§ **Record excerpts**:

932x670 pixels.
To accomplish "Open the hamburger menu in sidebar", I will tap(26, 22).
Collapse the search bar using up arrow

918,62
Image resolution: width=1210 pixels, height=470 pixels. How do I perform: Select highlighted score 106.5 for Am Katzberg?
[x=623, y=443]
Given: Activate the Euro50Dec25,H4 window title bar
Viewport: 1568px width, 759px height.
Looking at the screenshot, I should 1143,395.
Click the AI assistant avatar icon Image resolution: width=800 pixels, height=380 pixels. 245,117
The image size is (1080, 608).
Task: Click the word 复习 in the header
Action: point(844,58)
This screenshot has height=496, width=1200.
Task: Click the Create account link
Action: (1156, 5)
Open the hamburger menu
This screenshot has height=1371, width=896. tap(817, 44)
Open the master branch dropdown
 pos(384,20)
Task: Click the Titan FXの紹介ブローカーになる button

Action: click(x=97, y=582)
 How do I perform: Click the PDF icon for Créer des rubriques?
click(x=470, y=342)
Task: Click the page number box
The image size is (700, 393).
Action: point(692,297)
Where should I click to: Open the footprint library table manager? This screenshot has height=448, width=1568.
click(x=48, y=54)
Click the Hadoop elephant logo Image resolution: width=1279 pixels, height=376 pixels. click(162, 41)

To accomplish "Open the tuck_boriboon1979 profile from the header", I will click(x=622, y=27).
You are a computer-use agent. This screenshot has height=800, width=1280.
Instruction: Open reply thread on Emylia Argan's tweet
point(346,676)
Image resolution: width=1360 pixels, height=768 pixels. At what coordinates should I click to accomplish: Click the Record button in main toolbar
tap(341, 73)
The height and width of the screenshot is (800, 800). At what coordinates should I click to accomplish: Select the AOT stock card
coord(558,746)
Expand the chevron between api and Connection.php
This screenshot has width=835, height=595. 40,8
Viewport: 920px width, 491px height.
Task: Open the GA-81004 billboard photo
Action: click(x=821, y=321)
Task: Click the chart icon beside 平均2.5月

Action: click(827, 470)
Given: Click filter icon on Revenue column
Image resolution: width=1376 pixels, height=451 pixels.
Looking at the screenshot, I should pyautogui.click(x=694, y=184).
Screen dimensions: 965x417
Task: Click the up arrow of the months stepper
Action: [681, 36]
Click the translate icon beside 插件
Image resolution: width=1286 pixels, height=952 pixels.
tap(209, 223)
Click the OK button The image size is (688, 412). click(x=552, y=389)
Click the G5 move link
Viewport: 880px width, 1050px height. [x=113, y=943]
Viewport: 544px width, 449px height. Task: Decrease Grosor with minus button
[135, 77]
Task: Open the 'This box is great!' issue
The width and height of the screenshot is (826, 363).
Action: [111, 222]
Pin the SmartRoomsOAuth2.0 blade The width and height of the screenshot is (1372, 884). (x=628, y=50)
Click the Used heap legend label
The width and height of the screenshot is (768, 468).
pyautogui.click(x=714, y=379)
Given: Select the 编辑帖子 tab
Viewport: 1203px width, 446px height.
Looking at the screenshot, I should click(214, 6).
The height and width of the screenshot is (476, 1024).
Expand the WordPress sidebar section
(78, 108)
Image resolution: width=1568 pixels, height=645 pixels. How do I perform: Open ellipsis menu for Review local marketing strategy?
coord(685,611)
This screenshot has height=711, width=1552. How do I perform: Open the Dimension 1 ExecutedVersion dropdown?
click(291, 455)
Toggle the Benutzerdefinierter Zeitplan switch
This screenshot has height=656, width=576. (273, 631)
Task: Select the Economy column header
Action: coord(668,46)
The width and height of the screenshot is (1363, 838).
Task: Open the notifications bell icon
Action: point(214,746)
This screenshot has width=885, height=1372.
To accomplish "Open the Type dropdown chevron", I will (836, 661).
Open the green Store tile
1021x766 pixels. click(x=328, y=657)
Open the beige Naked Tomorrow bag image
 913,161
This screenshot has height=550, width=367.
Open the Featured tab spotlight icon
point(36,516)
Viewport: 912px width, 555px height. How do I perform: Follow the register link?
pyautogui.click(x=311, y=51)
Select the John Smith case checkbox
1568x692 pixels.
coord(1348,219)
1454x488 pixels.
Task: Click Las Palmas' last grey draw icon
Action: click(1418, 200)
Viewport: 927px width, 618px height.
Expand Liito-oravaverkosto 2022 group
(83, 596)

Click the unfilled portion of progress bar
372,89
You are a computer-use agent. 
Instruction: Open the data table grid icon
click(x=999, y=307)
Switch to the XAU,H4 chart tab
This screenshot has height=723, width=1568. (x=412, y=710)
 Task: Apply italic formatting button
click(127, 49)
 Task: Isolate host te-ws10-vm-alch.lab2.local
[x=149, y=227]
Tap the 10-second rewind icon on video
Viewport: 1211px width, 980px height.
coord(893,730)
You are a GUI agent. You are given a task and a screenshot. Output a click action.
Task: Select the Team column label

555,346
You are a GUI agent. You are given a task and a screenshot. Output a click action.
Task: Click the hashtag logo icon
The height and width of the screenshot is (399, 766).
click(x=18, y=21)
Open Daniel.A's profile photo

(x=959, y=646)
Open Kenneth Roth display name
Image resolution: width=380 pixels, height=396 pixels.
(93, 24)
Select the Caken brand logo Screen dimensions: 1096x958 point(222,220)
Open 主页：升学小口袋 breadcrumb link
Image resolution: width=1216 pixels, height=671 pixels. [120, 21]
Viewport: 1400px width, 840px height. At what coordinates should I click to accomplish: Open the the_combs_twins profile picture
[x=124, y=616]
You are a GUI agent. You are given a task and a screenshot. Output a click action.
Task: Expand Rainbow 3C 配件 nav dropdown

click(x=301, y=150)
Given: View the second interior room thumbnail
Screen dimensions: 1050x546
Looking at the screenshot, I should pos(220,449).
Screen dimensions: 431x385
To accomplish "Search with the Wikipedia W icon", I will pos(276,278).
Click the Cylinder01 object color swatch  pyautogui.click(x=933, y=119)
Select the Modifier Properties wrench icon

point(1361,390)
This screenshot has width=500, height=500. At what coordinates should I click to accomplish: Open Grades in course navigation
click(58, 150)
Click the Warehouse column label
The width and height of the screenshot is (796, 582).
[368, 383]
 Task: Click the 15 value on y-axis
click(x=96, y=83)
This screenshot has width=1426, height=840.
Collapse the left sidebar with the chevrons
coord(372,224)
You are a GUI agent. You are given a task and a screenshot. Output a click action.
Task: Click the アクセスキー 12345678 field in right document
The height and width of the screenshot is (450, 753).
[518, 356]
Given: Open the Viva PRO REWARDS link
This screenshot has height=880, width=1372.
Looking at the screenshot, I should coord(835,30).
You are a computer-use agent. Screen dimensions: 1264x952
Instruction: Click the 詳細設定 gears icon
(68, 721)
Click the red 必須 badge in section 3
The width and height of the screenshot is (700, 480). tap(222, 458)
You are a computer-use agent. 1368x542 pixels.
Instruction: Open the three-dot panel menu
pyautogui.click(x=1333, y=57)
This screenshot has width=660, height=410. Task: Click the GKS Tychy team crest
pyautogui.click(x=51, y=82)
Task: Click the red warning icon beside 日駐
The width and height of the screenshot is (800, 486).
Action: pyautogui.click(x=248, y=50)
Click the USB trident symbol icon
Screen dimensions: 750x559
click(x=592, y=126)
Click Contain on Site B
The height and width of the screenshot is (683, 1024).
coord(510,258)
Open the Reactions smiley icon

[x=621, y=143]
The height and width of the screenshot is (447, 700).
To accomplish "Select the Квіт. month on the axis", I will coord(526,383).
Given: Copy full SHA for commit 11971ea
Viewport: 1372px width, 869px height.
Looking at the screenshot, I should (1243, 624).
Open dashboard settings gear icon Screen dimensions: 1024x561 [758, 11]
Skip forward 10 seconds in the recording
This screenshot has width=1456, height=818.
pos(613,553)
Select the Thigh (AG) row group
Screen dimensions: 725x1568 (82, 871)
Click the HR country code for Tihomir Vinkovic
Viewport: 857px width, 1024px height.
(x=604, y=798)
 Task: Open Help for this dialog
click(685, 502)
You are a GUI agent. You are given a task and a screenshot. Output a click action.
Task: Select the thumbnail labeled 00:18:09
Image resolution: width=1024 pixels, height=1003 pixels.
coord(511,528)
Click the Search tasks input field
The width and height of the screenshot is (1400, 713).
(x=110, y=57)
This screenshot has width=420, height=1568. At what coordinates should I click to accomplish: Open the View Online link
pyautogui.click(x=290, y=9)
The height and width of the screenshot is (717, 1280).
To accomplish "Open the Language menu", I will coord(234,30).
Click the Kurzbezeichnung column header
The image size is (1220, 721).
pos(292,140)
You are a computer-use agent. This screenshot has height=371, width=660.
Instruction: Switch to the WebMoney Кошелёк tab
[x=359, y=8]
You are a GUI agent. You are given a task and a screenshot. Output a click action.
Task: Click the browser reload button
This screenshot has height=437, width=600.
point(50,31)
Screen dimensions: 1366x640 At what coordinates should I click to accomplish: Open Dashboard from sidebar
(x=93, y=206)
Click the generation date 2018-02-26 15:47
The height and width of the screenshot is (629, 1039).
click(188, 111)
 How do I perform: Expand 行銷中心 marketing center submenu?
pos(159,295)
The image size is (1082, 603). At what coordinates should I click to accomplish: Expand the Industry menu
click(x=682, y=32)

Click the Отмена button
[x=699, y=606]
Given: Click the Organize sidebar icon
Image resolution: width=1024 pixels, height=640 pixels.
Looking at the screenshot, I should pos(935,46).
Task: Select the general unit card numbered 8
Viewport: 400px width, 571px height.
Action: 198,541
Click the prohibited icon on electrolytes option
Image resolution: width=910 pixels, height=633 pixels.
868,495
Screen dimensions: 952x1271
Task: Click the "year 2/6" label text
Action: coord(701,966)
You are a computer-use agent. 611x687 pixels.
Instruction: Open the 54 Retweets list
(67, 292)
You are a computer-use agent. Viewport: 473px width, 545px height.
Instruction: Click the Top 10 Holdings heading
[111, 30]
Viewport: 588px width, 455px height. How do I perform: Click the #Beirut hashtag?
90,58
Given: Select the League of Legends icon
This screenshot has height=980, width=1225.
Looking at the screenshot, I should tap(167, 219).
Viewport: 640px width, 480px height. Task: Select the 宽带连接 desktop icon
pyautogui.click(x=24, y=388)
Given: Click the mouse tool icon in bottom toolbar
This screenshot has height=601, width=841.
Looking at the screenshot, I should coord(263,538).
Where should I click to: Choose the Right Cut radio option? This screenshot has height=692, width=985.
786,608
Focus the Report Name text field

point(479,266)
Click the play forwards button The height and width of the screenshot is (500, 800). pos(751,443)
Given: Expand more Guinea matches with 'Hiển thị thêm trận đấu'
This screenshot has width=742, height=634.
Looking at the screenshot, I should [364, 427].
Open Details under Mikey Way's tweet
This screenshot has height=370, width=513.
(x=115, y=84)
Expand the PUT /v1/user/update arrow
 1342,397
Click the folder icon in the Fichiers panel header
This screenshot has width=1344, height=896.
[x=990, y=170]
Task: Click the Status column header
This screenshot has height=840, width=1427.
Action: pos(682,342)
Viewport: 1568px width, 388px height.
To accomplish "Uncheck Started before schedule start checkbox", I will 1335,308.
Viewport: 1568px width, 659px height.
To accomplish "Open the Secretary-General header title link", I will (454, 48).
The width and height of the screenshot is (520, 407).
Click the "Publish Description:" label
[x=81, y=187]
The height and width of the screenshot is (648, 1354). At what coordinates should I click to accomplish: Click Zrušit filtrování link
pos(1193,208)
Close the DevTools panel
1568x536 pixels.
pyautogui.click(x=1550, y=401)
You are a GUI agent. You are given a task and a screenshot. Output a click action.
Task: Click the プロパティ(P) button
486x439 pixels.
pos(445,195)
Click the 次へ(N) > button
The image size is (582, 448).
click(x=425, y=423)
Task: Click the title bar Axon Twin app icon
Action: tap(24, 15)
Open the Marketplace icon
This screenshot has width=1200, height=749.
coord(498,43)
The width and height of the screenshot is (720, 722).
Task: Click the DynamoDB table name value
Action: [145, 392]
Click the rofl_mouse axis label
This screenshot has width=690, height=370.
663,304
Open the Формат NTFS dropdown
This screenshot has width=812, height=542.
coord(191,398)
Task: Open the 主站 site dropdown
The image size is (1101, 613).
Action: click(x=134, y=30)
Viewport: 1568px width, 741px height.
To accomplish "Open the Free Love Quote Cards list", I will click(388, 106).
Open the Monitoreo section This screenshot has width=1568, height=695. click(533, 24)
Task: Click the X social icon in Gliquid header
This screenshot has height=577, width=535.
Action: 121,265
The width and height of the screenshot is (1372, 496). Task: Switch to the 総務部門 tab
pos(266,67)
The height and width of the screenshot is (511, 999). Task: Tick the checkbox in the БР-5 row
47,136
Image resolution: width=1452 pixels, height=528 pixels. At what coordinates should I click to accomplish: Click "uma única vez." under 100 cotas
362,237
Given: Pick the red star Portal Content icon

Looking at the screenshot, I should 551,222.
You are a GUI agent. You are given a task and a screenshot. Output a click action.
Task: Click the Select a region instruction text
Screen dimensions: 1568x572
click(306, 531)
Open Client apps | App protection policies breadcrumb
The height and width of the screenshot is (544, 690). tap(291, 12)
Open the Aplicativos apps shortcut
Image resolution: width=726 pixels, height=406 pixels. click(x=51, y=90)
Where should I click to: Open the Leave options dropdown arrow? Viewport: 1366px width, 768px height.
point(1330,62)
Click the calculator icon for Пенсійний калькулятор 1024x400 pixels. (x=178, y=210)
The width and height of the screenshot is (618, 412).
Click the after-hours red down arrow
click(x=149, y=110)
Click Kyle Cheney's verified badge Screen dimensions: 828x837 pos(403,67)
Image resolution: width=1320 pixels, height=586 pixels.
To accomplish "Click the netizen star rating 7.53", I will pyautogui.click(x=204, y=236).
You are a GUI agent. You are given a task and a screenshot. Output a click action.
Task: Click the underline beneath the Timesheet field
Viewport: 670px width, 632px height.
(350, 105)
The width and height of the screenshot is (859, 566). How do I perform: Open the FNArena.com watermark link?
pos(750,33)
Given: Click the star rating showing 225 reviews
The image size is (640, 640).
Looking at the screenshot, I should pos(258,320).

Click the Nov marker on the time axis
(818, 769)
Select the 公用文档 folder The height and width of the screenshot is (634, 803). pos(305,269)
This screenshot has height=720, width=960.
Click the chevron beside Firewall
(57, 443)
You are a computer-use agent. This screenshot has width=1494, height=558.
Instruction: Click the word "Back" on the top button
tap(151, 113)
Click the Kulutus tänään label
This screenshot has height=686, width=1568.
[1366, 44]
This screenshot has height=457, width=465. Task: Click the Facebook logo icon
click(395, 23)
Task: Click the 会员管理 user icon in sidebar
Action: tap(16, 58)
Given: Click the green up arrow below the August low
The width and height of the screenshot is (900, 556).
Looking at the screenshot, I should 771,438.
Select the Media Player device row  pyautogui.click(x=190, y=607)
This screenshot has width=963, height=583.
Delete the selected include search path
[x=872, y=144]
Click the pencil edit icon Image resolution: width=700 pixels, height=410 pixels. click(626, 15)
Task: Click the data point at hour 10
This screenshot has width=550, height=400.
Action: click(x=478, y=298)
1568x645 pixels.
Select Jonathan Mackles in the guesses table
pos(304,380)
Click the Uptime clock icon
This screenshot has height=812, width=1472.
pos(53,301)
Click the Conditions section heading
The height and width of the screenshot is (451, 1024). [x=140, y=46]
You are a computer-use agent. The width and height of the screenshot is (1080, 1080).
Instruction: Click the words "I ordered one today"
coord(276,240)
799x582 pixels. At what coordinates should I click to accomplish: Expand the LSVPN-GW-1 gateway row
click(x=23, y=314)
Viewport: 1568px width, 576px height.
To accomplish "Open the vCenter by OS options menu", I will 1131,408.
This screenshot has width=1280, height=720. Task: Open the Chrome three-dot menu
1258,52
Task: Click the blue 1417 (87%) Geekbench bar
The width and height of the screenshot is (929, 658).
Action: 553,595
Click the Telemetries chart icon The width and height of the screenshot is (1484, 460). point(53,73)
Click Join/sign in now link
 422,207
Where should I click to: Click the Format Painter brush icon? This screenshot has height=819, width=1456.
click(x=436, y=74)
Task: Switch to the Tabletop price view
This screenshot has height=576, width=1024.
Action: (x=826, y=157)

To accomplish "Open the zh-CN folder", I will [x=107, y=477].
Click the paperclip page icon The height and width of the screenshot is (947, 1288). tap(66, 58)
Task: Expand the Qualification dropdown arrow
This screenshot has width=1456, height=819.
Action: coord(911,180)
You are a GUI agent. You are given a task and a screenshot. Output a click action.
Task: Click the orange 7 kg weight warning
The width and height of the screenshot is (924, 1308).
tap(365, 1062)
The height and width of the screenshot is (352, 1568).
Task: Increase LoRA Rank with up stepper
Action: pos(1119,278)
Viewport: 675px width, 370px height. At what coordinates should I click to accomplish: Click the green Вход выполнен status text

§ **What is needed**: Show every line of the material above in which "rating" is present.

§ **Answer box**:
To accomplish "Click the netizen star rating 7.53", I will pyautogui.click(x=204, y=236).
Given: Click the star rating showing 225 reviews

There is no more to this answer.